Metformin accelerates the growth of BRAF V600E-driven melanoma by upregulating VEGF-A

Abstract

The antidiabetic drug metformin has antitumor activity in a variety of cancers because it blocks cell growth by inhibiting TORC1. Here, we show that melanoma cells that are driven by oncogenic BRAF are resistant to the growth-inhibitory effects of metformin because RSK sustains TORC1 activity even when AMP-activated protein kinase (AMPK) is activated. We further show that AMPK targets the dual-specificity protein phosphatase DUSP6 for degradation and this increases ERK activity, which then upregulates the VEGF-A protein. Critically, this drives angiogenesis and accelerates the growth of BRAF-driven tumors in mice. Unexpectedly, however, when VEGF signaling is inhibited, instead of accelerating tumor growth, metformin inhibits tumor growth.

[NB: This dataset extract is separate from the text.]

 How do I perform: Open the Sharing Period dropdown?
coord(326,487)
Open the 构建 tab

Thus, we show that BRAF-driven melanoma cells are resistant to the antigrowth effects of AMPK and that AMPK mediates cell-autonomous and cell-nonautonomous effects that accelerate the growth of these cells in vivo.

Significance: Metformin inhibits the growth of most tumor cells, but BRAF-mutant melanoma cells are resistant to metformin in vitro, and metformin accelerates their growth in vivo. Unexpectedly, VEGF inhibitors and metformin synergize to suppress the growth of BRAF-mutant tumors, revealing a combination of drugs that may be effective in these patients.

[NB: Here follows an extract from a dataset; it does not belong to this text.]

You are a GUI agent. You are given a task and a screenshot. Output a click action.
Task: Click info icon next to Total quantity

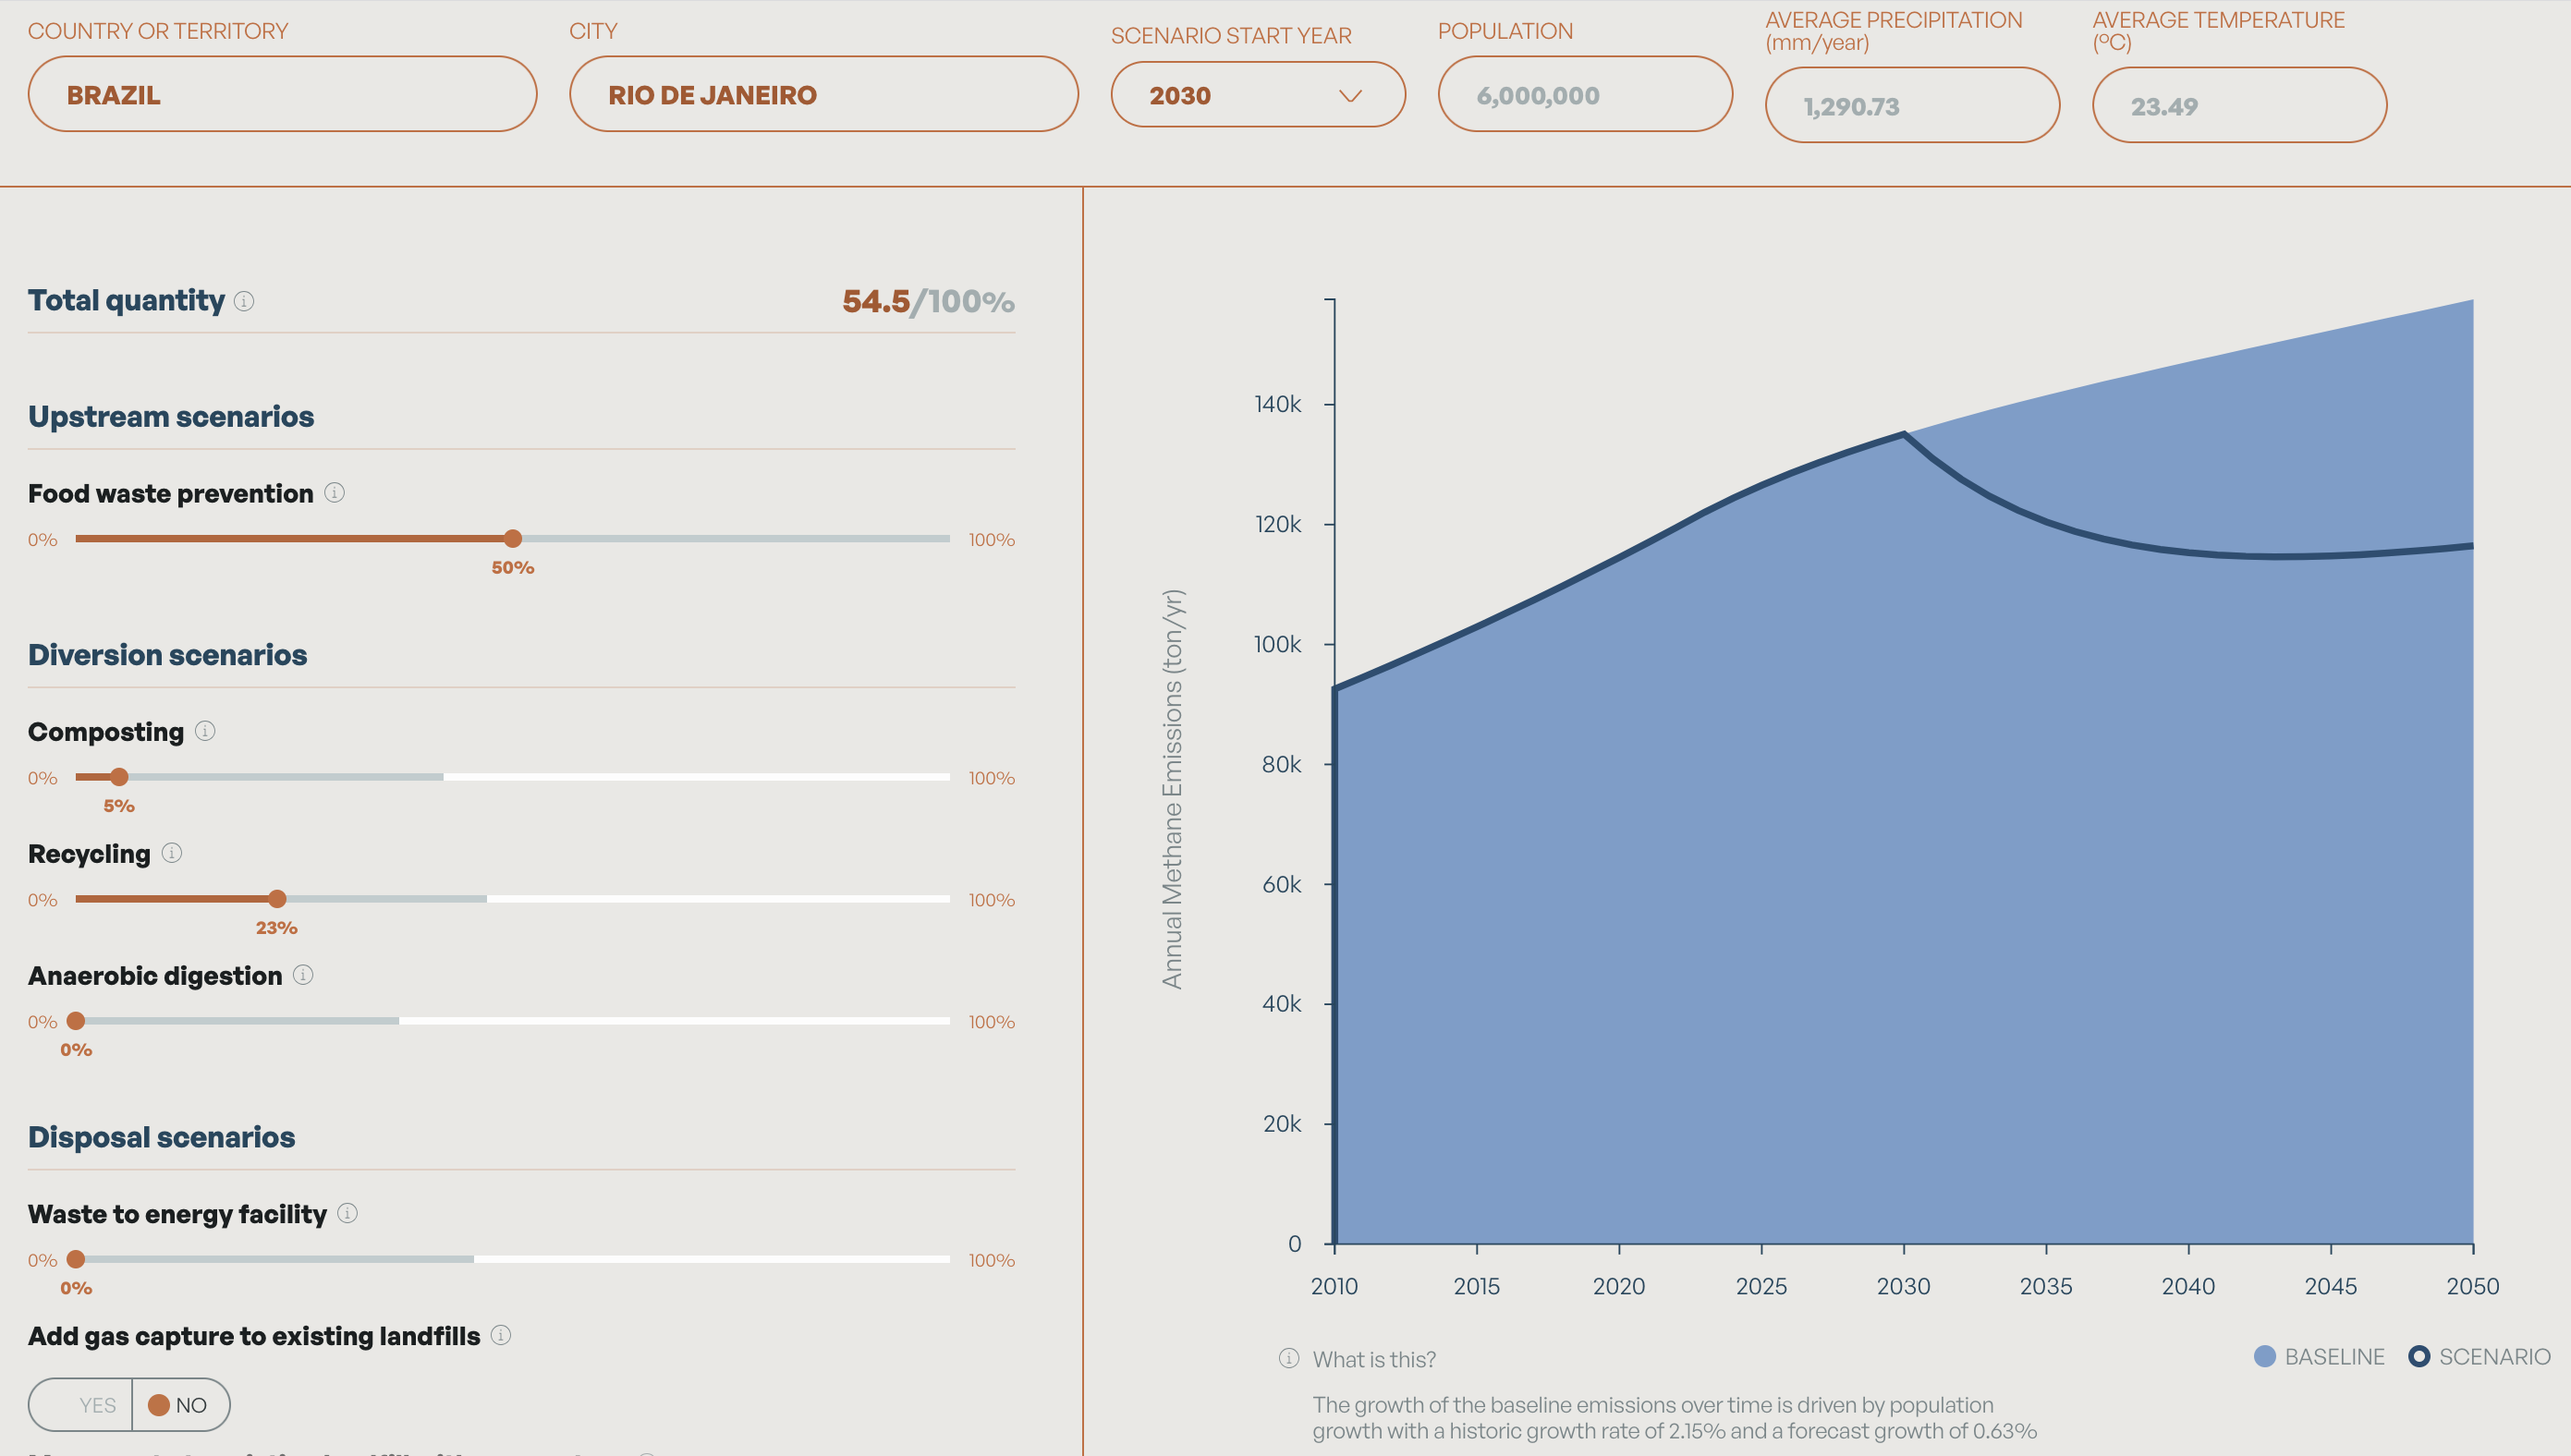pyautogui.click(x=244, y=301)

Figure 1. BRAF-mutant melanoma cells are resistant to the anti-growth effects of metformin and AICAR in vitro

A. Colony formation for D04, MM-415, MM-485, WM-1366, WM-852, A375, MDA-MB-435, Mel-HO, SK-Mel28 and WM-266.4 cells in soft-agar in the presence of metformin (Met; 2mM) and AICAR (1mM). Colony numbers are represented relative to DMSO treated controls (%). Error bars: SD from the mean (n=3). B-D. Western blot for phospho-AMPKα (pAMPKα), phospho-ACC (pACC) and total AMPKα (loading control) in SK-Mel28 (B), A375 (C) and D04 cells (D) treated with AICAR (1mM) for the times indicated in hours (hrs).

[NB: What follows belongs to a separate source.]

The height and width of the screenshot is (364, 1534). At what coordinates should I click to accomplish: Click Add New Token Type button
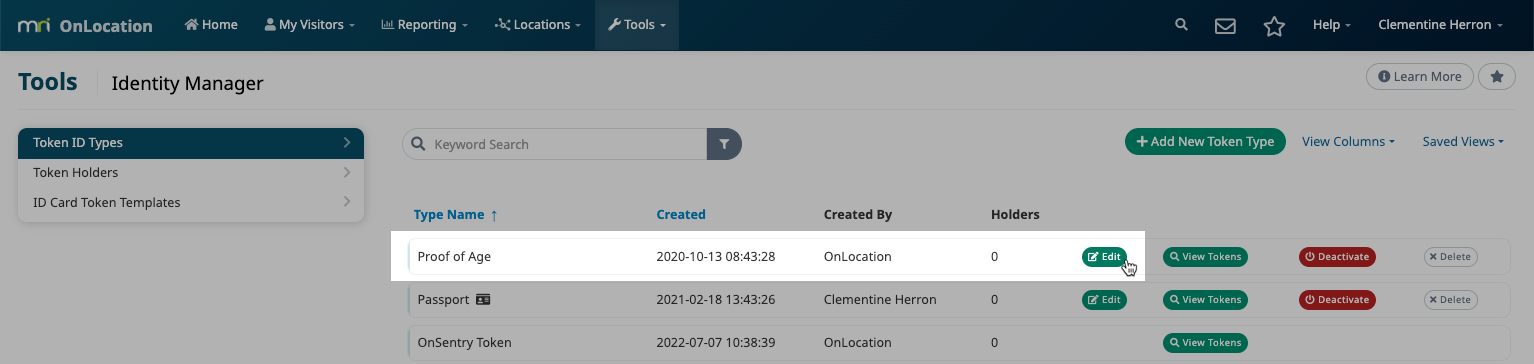tap(1205, 142)
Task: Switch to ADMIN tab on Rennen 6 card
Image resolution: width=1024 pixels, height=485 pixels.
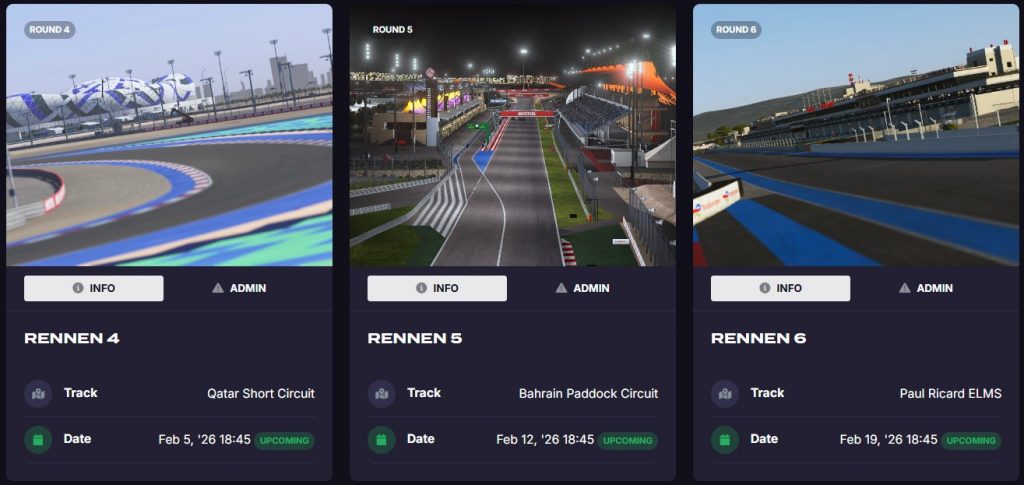Action: coord(926,288)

Figure 2. Constitutive RSK activity confers resistance to metformin in BRAF mutant melanoma cell lines

A. Western blot for phospho-4E-BP1 (p4E-BP1), phospho-rpS6 (pS6[S240/4]) and tubulin (loading control) in A375, Mel-HO, SK-Mel28, D04, MM415 and WM1366 cells in the absence (-) or presence of metformin (M; 2 mM). B. Western blot for phospho-RSK (pRSK), total RSK1 and tubulin (loading control) in the A375, MDA-MB-435, Mel-HO, SK-Mel28, WM266.4, D04, MM415, Sbcl2, WM1361 and WM1366 cells. C. Western blot for phospho-RSK (pRSK) and tubulin (loading control) in A375 cells treated with metformin (Met; 2 mM) for the times indicated in hours. D. Western blot for phospho-AMPKα (AMPKα), AMPKα (loading control), phospho-4E-BP1 (p4EBP1) and phospho-S6 (pS6[235/6]; pS6[240/4]) in A375 cells treated with DMSO, metformin (Met; 2 mM) and BI-D1870 (BI-D; 3 μM) as indicated. E. Colony formation for A375, SK-Mel28 and WM-266.4 cells grown in soft-agar in the presence of metformin (Met.; 2mM) and BI-D1870 (3 μM). Colony numbers are represented relative to vehicle treated controls (%). Error bars: SD from the mean (n=3). F. Colony formation for A375 cells grown in soft-agar and treated with siRNA to RSK1 (siRSK1) or RSK2 (siRSK2) in the presence of water (Ctrl) or metformin (Met; 2mM). Colony numbers are represented relative to mock-transfected water treated controls (column 1; %). Error bars: SD from the mean (n=3. The western blot shows expression of RSK1, RSK2 and tubulin (loading control) in representative samples. G. Western blot for RSK1, phospho-RSK (pRSK), phospho-rpS6 (pS6[235/6]) and ERK2 (loading control) in D04 cells expressing pCDNA vector or myristoylated RSK1 (myr-RSK1). H. Colony formation for D04 cells grown in soft agar and expressing pCDNA vector or myristoylated RSK1 (myr-RSK1) in the presence of metformin (Met; 2mM) or AICAR (0.5mM). Results are relative to the number (%) of colonies formed in control (water) treated wells. Error bars: SD from the mean (n=3).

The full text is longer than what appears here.